When and IF we allow you to become a citizen, THEN and ONLY then can you enjoy 1st Amendment privilege of mouthing off and not incur "punishment".
Nothing in the Constitution supports that view.
Arguing with that nonsense is below you Mr. Taibbi. Allow your minions to explain to the wall, if that's possible, why this matters. Or, just the commenters have at them. You can't argue with water about being wet. It just is. And it just does. You are the 1A purest we all desperately need.
You won't win this argument. I've had it with people repeatedly. They can't see the obvious. Just like the Patriot Act, every little thing like this that is purported to be aimed at outsiders is turned inward. You are right that we have a vested interest in protecting the speech of resident aliens in order to protect our own speech. Even if there is a loophole, exercising it should be condemned.

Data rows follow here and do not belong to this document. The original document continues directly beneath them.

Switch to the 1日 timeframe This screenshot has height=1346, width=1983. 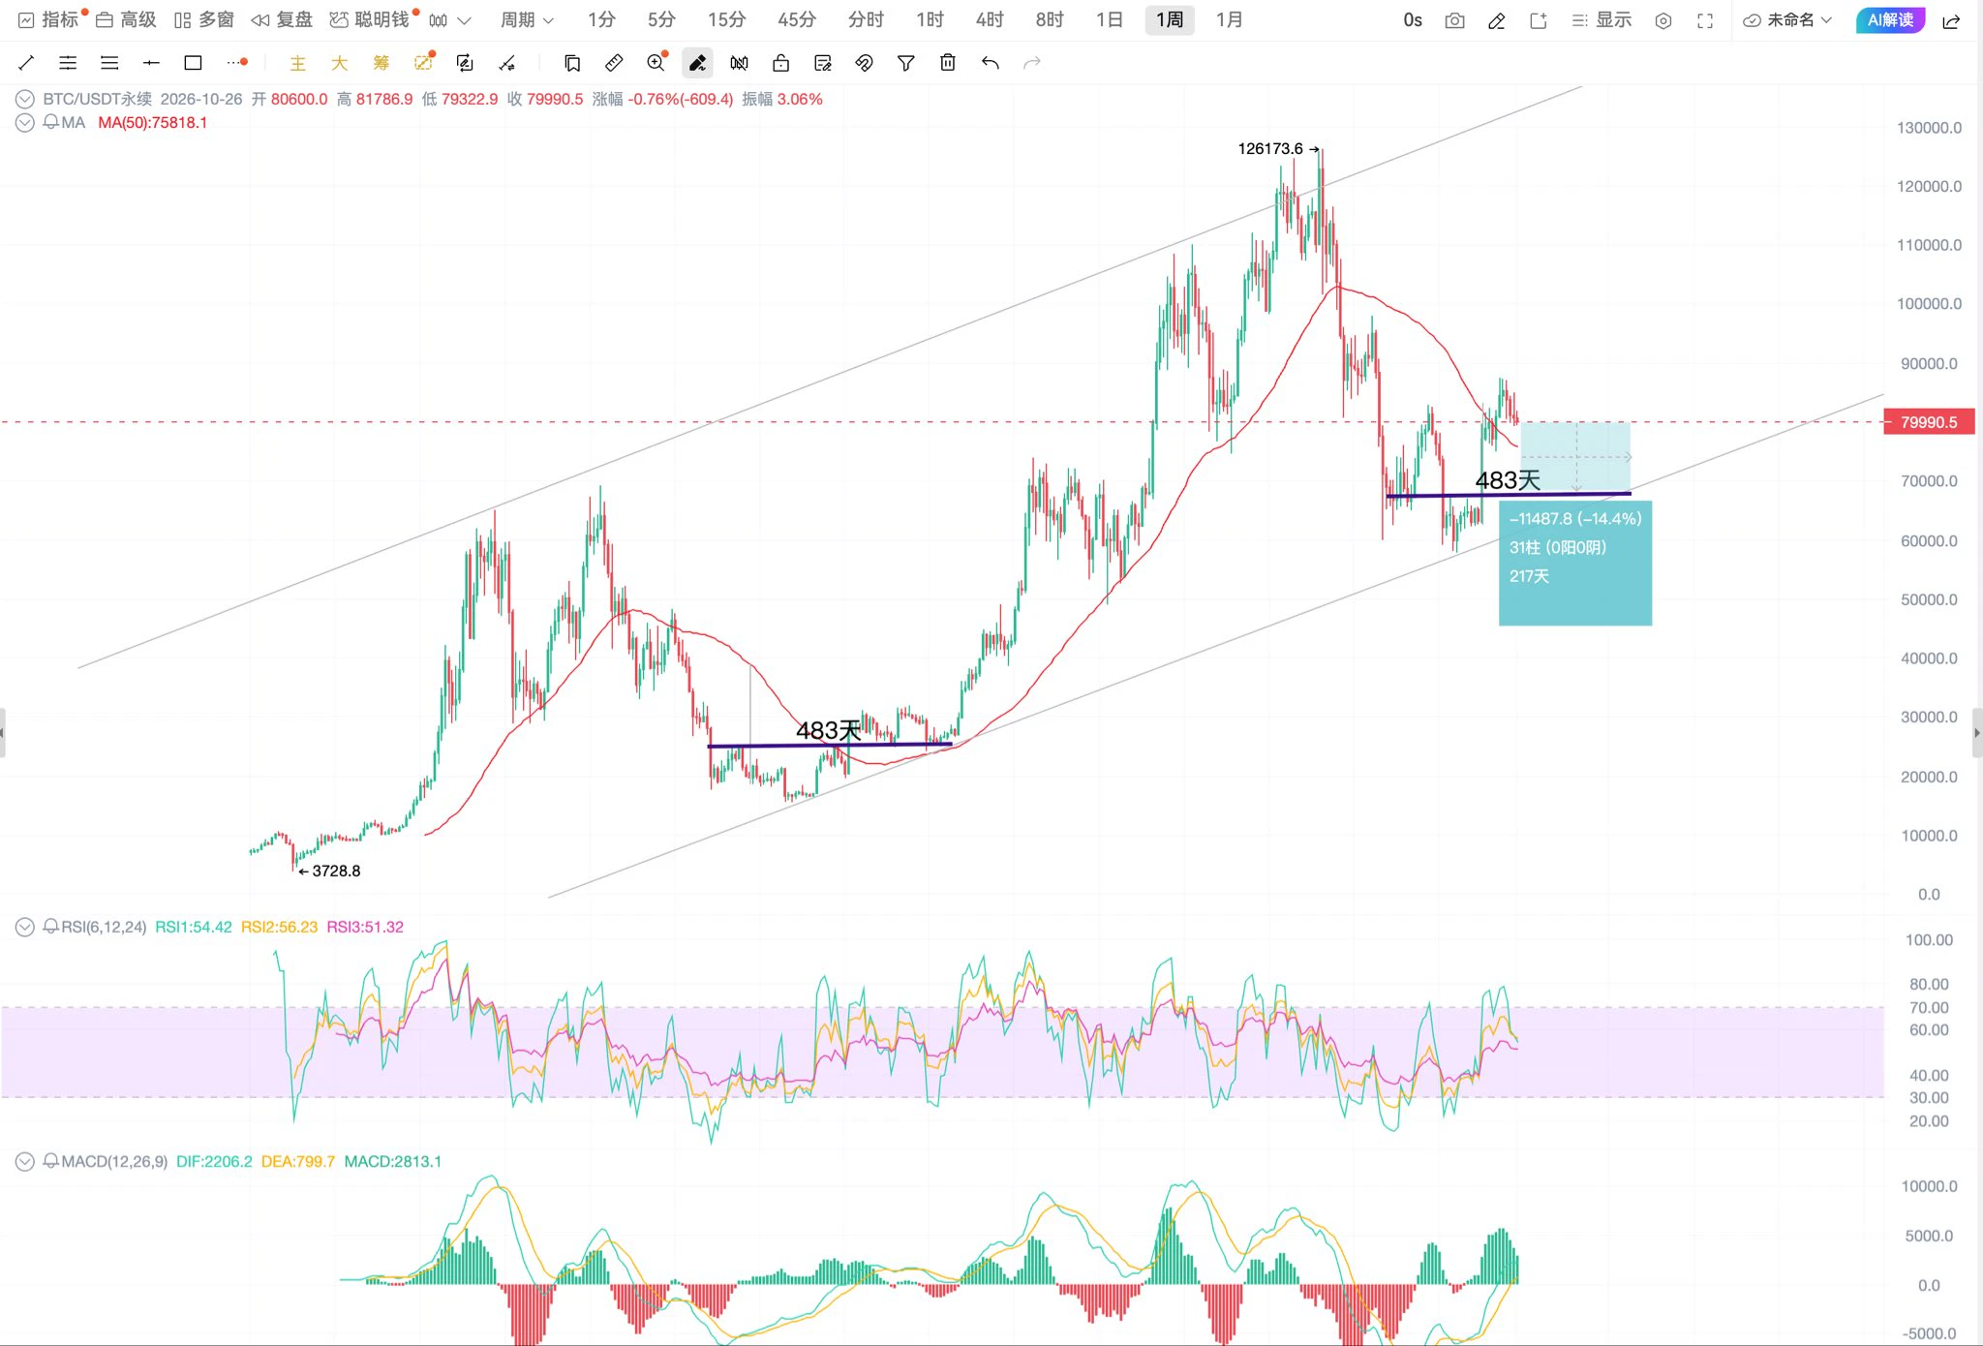click(1110, 19)
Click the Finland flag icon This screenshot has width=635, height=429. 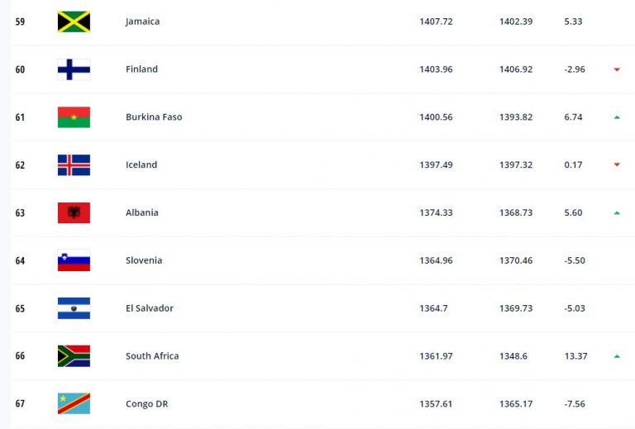click(74, 69)
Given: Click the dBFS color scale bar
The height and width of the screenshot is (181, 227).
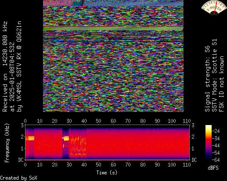Looking at the screenshot, I should point(209,143).
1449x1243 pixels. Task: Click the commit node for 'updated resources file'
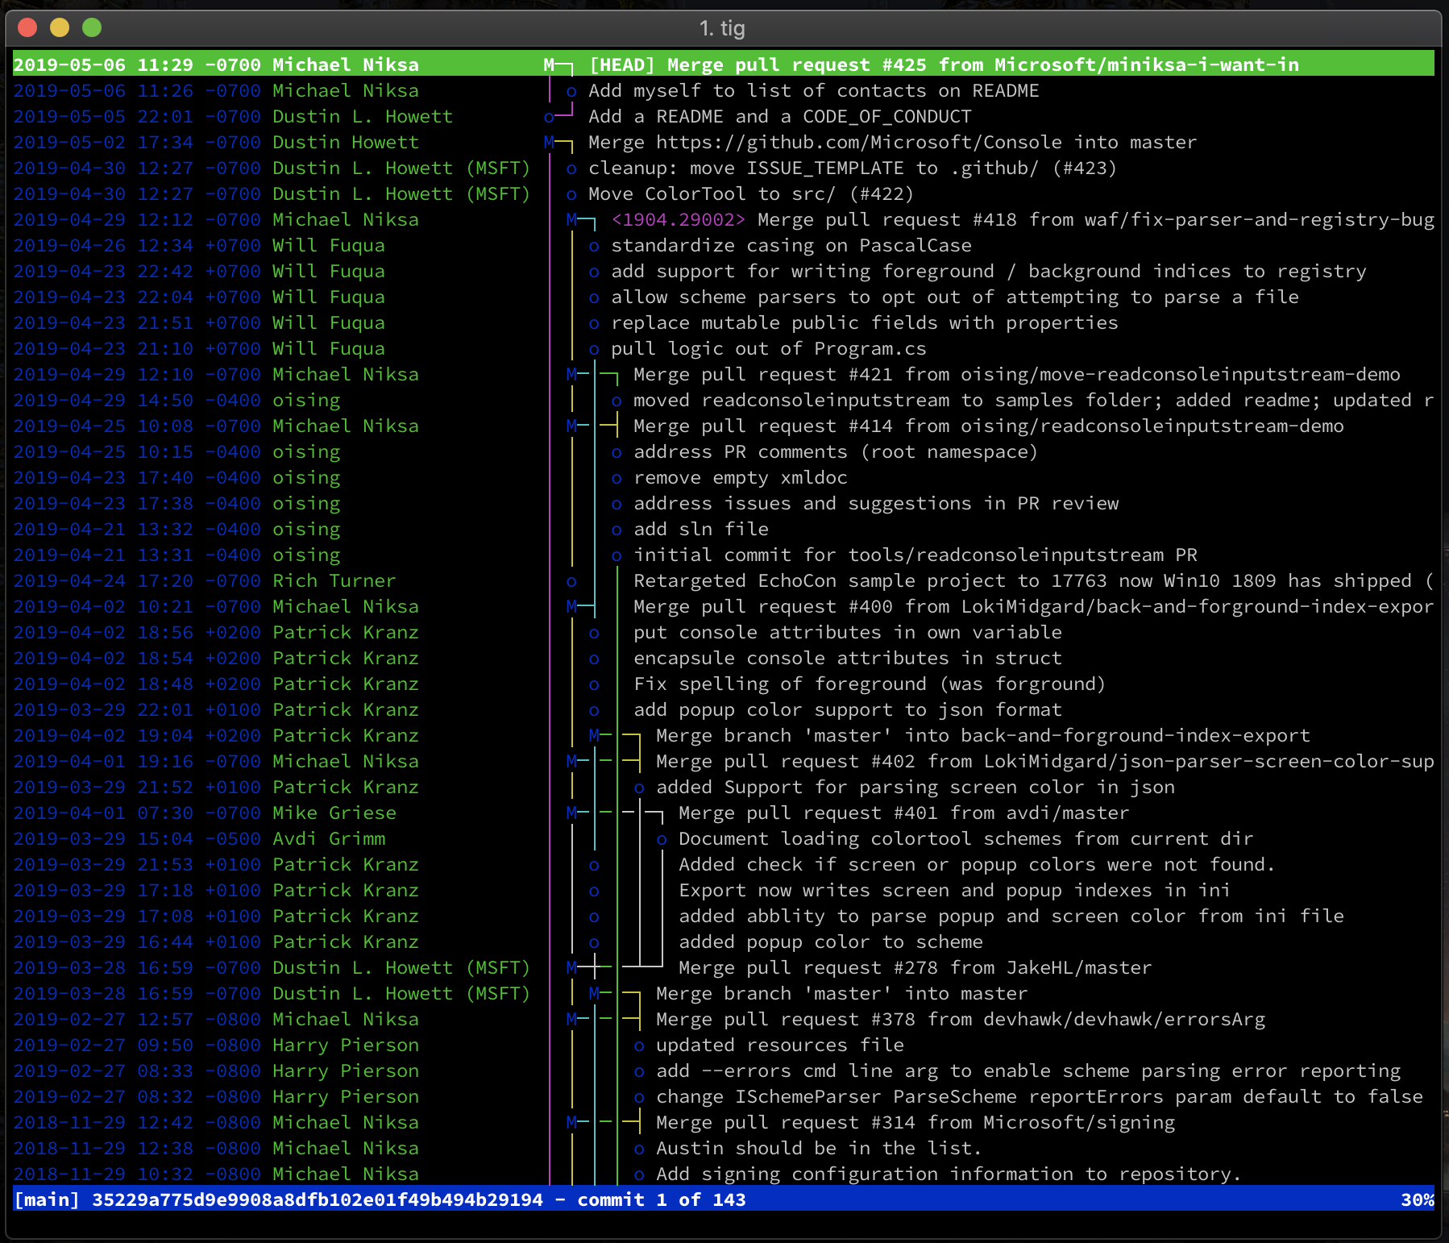639,1045
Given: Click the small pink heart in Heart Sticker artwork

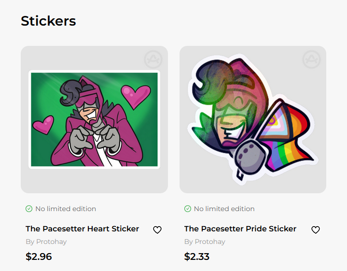Looking at the screenshot, I should point(43,125).
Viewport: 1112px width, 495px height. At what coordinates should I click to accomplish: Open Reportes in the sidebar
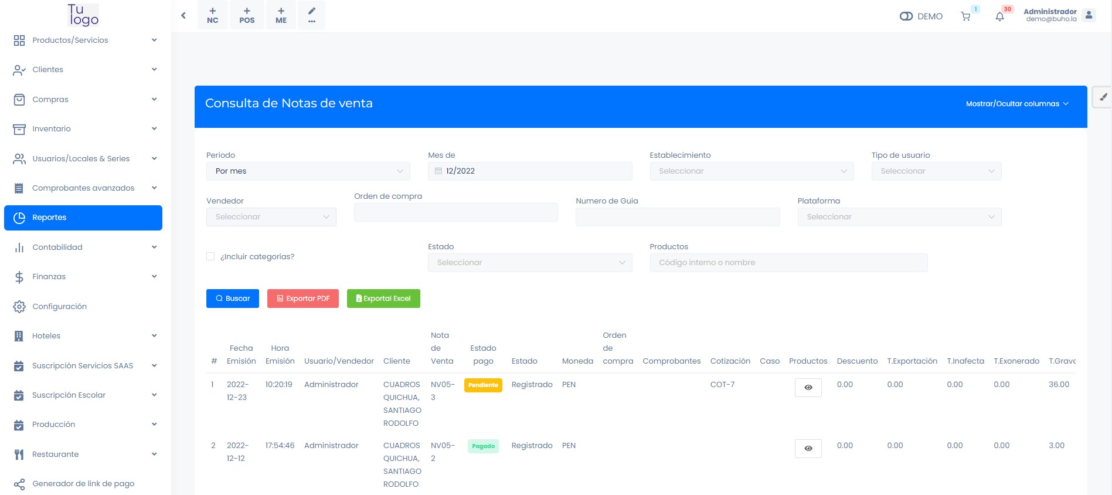[83, 218]
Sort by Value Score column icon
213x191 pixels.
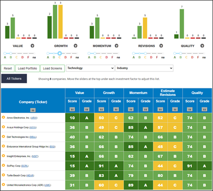[x=72, y=109]
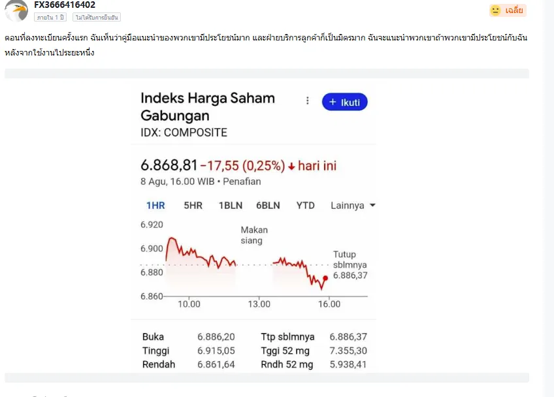Expand the Lainnya dropdown
The height and width of the screenshot is (397, 554).
353,205
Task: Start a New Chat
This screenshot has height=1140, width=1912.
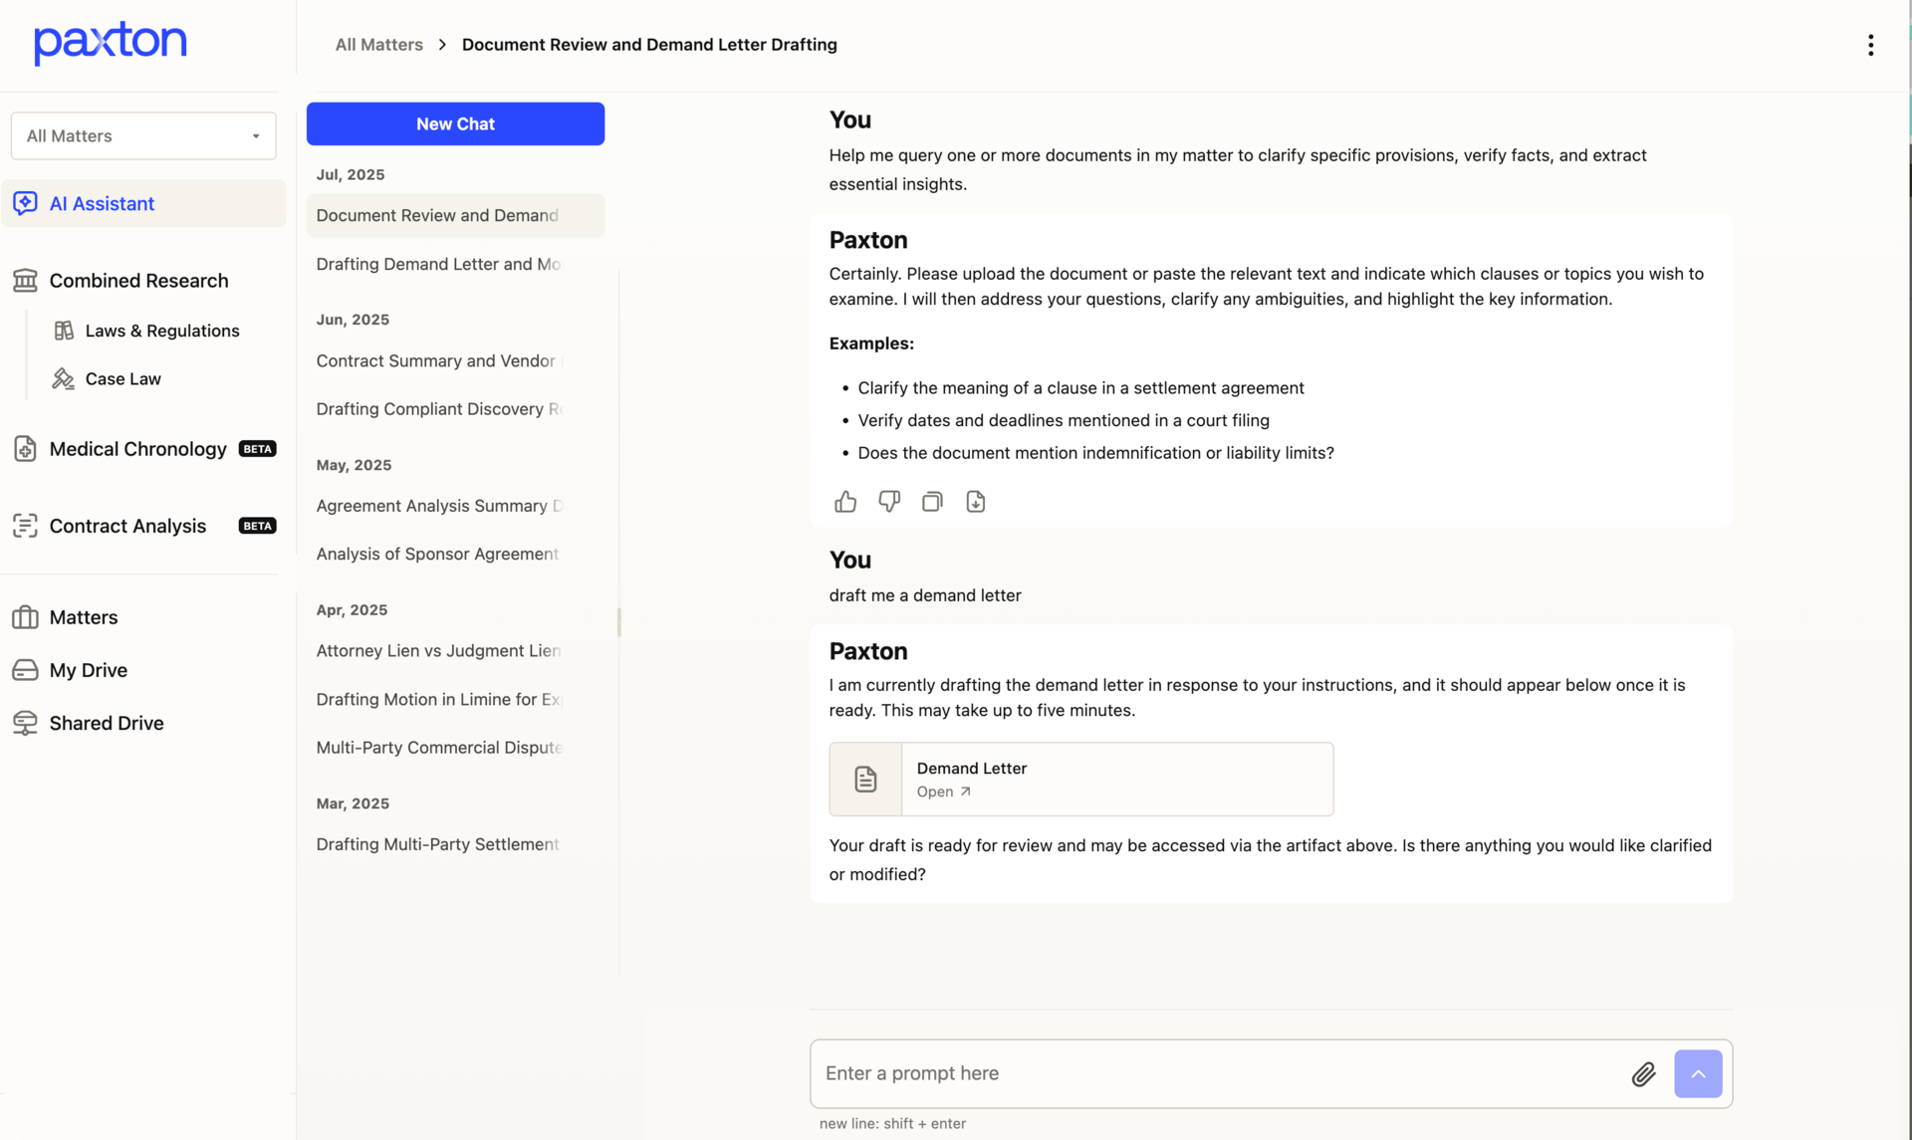Action: 455,123
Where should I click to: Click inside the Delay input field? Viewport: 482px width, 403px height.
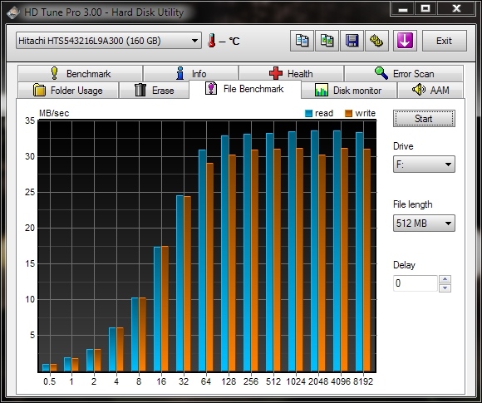click(415, 283)
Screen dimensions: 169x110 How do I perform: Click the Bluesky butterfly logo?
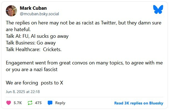click(x=158, y=9)
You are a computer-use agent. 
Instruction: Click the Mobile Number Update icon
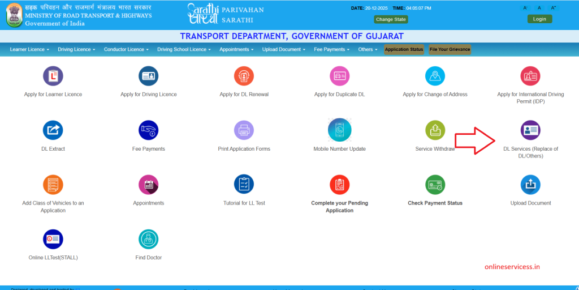click(x=340, y=130)
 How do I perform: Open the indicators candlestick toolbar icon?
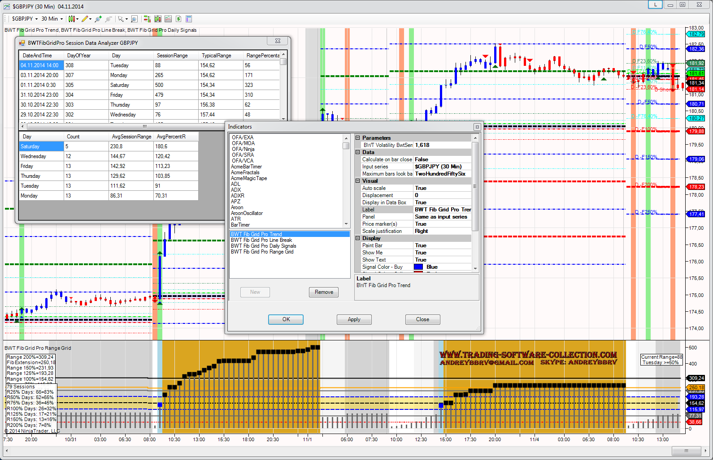(158, 19)
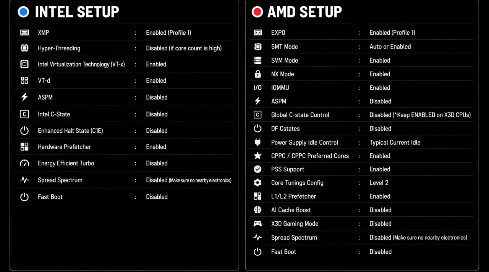Click the Energy Efficient Turbo gauge icon
The height and width of the screenshot is (272, 489).
point(24,163)
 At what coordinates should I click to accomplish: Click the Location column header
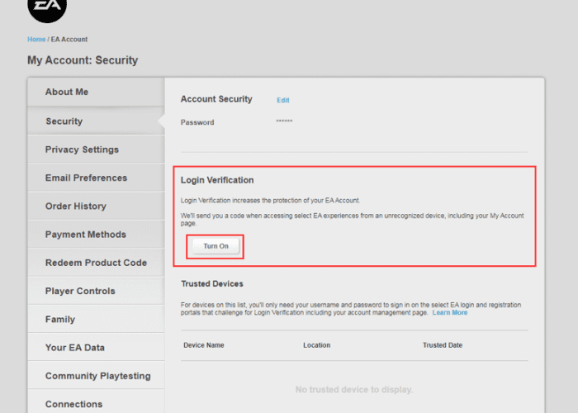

Sorry, your personal opinion of the “spirit” of the First Amendment means nothing when it comes to the actual law.
The spirit means everything if you don't want to see speech rights nibbled around the edges. What becomes possible, becomes probable.
This is merely an assertion. It is tall talk. The Trump supporters have been far more vigilant and far more effective addressing concrete free speech problems (media management, engineered cancellations) than those who are trying to apply culturally idiosyncratic opinions about free speech to what is concretely a question of advocacy for a registered terrorist organization.
You do not want to give the government any loopholes to infringe on speech. Period. Have you all learned nothing from the Patriot Act and terrorism laws and how every damn thing they say "oh, it's foreigners, and they don't have rights here" ends up being turned on citizens.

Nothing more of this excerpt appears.